WHAT TO DO
Rewrite every line of the entries, starting at the line containing "Click the check icon in the gdlib row" and ending at the end of the entries. Multiply each coordinate in the answers by 2.2 and round it to a whole number, rounding halves up, and leave all other numbers unchanged.

==*==

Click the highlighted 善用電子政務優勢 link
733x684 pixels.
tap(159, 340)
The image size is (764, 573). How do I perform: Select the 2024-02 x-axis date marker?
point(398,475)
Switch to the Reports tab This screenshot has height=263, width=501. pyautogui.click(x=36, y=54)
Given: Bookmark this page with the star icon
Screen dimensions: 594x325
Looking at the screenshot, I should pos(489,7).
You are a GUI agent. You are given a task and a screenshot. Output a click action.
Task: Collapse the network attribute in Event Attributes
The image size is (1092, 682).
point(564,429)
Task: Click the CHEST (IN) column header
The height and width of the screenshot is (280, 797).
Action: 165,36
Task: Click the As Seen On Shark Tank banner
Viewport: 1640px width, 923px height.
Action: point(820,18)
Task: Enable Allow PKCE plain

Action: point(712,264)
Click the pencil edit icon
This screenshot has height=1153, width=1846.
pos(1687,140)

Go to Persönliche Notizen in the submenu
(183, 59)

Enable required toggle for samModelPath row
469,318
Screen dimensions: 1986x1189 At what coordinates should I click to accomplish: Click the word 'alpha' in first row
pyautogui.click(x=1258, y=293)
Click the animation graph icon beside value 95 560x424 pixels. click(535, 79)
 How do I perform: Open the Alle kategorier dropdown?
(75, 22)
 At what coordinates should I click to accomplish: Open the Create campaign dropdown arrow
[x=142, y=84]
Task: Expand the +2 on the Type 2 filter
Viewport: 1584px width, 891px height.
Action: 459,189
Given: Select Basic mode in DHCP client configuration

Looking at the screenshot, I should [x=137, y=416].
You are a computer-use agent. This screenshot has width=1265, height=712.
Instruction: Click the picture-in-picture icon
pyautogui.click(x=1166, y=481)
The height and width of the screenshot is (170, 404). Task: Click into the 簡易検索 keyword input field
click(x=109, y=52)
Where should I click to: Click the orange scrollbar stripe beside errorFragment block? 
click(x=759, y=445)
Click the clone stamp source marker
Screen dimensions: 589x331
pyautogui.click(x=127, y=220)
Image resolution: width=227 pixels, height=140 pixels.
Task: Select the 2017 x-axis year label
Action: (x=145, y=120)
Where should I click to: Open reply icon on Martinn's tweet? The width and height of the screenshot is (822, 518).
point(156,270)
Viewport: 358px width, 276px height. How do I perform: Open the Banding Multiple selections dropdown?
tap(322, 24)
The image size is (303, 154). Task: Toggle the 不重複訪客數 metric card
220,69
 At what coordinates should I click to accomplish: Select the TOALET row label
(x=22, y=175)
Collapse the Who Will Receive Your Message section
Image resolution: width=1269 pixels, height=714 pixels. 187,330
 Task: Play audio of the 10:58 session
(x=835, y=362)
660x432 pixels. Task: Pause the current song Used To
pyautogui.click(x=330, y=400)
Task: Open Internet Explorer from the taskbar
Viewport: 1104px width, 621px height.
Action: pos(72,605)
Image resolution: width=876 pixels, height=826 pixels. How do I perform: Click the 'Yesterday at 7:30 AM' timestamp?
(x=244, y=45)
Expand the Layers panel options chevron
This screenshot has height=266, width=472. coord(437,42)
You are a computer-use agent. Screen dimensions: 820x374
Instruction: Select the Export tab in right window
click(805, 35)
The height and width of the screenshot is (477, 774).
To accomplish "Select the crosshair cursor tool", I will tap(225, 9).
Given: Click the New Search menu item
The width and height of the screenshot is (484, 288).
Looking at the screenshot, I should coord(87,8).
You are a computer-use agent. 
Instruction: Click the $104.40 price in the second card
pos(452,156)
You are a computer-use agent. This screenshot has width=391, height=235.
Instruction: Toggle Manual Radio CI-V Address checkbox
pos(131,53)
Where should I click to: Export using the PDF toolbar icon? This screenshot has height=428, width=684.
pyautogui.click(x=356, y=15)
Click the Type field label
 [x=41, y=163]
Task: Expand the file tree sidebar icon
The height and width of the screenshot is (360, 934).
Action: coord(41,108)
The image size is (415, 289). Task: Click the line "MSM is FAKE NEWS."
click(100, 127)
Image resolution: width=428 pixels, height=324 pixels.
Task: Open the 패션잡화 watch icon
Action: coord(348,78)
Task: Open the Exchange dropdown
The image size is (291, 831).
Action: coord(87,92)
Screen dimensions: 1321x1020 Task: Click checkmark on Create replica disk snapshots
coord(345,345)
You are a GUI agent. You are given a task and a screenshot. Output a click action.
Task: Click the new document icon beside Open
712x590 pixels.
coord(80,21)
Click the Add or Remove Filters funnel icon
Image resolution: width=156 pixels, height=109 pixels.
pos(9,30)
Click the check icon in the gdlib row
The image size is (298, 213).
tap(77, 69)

==*==

COMPLETED EXERCISE
Click the check icon in the gdlib row
The image size is (298, 213).
tap(169, 152)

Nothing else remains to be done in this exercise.